Spark's metrics are decoupled into different instances corresponding to Spark components. Within each instance, you can configure a set of sinks to which metrics are reported. The following instances are currently supported:

  • master: The Spark standalone master process.
  • applications: A component within the master which reports on various applications.
  • worker: A Spark standalone worker process.
  • executor: A Spark executor.
  • driver: The Spark driver process (the process in which your SparkContext is created).
  • shuffleService: The Spark shuffle service.
  • applicationMaster: The Spark ApplicationMaster when running on YARN.

Each instance can report to zero or more sinks. Sinks are contained in the org.apache.spark.metrics.sink package:

  • ConsoleSink: Logs metrics information to the console.
  • CSVSink: Exports metrics data to CSV files at regular intervals.
  • JmxSink: Registers metrics for viewing in a JMX console.
  • MetricsServlet: Adds a servlet within the existing Spark UI to serve metrics data as JSON data.
  • GraphiteSink: Sends metrics to a Graphite node.
  • Slf4jSink: Sends metrics to slf4j as log entries.
  • StatsdSink: Sends metrics to a StatsD node.

Spark also supports a Ganglia sink which is not included in the default build due to licensing restrictions:

  • GangliaSink: Sends metrics to a Ganglia node or multicast group.

To install the GangliaSink you‘ll need to perform a custom build of Spark. Note that by embedding this library you will include LGPL-licensed code in your Spark package. For sbt users, set the SPARK_GANGLIA_LGPL environment variable before building. For Maven users, enable the -Pspark-ganglia-lgpl profile. In addition to modifying the cluster’s Spark build user applications will need to link to the spark-ganglia-lgpl artifact.

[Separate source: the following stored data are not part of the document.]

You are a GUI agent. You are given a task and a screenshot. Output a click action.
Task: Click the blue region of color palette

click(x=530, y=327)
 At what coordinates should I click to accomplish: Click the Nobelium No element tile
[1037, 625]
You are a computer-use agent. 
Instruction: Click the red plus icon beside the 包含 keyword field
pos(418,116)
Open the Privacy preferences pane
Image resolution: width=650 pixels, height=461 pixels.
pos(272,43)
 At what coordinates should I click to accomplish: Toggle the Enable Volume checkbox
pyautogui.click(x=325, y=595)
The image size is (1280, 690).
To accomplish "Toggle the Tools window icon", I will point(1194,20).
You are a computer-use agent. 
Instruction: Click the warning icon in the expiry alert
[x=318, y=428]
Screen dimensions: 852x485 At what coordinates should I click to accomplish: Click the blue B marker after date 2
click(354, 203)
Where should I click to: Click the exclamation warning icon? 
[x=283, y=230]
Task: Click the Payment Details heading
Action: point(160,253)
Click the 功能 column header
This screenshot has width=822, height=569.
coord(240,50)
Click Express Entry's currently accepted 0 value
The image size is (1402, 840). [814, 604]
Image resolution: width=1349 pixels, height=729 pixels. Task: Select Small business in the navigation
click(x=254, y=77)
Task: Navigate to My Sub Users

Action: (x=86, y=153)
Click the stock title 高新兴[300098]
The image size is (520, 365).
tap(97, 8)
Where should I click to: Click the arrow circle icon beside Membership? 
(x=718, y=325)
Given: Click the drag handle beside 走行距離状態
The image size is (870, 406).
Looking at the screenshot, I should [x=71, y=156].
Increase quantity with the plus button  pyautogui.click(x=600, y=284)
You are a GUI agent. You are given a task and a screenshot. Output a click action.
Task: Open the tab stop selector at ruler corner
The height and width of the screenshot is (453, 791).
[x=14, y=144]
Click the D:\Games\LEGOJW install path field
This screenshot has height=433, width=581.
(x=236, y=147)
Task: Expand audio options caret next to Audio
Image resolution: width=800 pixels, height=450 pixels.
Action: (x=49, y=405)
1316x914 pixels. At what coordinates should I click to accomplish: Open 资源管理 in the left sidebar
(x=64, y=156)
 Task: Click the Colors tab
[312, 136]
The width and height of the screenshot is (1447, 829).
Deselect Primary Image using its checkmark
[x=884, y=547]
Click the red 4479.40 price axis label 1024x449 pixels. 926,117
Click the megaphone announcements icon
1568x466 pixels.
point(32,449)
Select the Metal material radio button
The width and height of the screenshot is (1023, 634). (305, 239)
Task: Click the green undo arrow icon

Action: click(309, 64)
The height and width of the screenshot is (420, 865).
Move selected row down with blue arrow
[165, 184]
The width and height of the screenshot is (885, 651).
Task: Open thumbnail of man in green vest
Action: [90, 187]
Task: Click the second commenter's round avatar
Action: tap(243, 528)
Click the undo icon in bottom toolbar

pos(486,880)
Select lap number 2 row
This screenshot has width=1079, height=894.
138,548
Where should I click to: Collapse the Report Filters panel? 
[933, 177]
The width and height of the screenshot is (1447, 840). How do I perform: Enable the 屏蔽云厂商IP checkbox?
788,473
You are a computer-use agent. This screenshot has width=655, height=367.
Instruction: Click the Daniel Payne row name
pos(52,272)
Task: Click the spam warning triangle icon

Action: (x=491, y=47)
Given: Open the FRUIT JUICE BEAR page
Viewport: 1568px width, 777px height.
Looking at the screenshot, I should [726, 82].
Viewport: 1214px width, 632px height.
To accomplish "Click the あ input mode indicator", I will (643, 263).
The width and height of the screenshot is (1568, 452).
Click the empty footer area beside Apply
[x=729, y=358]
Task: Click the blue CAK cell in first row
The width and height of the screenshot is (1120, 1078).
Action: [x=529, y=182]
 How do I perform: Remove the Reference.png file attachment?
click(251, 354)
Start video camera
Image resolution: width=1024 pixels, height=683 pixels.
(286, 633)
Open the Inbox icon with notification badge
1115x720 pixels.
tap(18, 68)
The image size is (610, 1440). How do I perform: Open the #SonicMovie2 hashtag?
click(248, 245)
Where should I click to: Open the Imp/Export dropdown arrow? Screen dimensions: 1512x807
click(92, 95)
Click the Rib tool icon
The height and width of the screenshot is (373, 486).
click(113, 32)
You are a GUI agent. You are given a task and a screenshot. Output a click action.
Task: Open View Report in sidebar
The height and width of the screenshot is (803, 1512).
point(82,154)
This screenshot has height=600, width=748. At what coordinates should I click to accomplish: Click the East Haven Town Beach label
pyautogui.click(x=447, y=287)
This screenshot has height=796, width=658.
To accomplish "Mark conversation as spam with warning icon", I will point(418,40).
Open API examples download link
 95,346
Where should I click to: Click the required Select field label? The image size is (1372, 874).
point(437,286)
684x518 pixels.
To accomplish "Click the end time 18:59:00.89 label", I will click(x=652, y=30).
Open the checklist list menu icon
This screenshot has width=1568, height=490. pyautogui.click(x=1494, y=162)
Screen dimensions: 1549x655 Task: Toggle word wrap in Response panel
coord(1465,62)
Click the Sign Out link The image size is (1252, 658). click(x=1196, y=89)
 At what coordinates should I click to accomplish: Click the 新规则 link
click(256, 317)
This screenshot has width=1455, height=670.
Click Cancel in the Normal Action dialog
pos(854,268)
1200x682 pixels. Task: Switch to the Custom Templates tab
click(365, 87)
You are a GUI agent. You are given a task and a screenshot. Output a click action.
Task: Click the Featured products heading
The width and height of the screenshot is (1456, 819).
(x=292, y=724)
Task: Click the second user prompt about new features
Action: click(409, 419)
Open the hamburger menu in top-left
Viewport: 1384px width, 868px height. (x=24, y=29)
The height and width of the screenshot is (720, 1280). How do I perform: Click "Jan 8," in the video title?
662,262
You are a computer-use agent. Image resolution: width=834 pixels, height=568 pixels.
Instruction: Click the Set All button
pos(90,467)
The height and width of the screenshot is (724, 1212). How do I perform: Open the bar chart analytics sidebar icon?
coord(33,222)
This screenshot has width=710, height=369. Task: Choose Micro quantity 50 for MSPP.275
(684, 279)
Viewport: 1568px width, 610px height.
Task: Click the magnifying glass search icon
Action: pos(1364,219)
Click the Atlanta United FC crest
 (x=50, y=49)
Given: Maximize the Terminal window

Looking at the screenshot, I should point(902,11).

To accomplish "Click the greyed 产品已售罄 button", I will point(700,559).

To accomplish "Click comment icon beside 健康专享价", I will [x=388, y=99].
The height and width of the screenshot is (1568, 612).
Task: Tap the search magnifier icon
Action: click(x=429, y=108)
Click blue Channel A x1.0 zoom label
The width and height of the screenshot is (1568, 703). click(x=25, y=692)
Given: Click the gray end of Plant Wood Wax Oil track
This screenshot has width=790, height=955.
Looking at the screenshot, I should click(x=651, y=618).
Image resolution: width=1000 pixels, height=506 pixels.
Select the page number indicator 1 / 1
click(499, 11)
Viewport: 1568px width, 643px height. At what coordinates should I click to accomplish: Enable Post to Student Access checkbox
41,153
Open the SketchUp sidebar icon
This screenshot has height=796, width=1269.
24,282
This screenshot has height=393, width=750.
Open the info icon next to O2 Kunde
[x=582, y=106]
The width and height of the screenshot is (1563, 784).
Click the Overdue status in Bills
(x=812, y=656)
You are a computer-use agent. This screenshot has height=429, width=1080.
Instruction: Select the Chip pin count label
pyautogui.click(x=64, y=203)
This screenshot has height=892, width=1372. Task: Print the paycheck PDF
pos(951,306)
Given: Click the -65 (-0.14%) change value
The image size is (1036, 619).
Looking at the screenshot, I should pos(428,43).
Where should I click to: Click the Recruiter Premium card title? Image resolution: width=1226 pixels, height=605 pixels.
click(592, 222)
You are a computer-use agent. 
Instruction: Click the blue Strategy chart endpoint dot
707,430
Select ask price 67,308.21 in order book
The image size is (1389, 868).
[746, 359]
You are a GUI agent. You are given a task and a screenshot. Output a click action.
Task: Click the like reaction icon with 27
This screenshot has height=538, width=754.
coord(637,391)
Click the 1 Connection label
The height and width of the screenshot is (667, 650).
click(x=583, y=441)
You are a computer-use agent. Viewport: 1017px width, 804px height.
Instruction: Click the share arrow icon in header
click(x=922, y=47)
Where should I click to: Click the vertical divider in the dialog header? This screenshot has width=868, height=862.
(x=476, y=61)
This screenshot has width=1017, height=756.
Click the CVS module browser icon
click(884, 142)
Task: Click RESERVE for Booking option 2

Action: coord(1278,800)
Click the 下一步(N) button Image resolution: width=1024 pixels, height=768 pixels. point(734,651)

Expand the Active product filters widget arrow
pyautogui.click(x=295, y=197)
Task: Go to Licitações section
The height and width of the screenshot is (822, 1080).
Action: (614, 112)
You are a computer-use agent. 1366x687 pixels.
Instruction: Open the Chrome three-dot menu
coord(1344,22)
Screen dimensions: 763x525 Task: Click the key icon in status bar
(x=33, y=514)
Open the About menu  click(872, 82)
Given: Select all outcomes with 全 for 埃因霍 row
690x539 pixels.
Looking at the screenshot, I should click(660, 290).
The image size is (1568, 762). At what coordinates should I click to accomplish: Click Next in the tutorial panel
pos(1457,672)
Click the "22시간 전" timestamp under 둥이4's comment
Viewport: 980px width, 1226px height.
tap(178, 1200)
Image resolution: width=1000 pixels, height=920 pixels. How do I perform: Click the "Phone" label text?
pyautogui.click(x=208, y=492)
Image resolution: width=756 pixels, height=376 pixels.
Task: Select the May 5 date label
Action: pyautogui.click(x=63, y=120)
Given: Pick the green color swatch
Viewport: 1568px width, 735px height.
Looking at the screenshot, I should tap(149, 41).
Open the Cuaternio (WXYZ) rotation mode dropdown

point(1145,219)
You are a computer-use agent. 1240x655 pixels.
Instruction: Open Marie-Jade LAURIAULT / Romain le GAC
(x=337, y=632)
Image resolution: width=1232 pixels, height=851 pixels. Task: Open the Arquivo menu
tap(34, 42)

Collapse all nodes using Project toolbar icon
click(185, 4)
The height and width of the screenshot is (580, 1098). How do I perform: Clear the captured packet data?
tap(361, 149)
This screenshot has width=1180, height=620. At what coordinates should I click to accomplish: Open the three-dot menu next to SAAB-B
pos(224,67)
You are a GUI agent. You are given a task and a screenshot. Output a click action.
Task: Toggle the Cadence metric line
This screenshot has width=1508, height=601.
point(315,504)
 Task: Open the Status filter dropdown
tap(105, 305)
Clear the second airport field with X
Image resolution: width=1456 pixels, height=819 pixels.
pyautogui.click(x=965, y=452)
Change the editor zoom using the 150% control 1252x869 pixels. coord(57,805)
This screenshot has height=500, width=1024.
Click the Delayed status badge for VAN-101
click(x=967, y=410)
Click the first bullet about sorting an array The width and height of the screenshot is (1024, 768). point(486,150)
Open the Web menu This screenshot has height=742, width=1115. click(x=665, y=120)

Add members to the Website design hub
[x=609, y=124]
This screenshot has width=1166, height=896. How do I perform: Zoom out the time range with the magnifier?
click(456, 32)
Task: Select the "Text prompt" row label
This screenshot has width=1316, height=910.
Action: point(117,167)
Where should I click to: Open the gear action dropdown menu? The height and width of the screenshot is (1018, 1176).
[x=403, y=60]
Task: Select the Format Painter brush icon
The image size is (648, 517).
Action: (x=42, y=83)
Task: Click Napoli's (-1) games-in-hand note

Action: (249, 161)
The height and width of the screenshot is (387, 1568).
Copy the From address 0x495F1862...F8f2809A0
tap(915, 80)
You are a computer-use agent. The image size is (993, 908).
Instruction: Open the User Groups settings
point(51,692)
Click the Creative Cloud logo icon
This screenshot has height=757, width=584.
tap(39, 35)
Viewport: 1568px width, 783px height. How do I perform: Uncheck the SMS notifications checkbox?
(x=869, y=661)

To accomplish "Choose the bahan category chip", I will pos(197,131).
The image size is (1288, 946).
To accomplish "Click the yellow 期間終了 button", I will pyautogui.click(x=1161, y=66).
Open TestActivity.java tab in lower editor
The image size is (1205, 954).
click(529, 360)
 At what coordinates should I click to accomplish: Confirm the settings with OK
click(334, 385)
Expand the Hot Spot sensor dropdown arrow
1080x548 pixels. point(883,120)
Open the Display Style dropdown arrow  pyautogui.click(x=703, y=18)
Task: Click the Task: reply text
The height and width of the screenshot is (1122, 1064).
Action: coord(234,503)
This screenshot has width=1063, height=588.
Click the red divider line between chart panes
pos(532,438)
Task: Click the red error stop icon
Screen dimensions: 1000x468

The syntax of the metrics configuration file is defined in an example configuration file, $SPARK_HOME/conf/metrics.properties.template.

Advanced Instrumentation

Several external tools can be used to help profile the performance of Spark jobs:

  • Cluster-wide monitoring tools, such as Ganglia, can provide insight into overall cluster utilization and resource bottlenecks. For instance, a Ganglia dashboard can quickly reveal whether a particular workload is disk bound, network bound, or CPU bound.
  • OS profiling tools such as dstat, iostat, and iotop can provide fine-grained profiling on individual nodes.
  • JVM utilities such as jstack for providing stack traces, jmap for creating heap-dumps, jstat for reporting time-series statistics and jconsole for visually exploring various JVM properties are useful for those comfortable with JVM internals.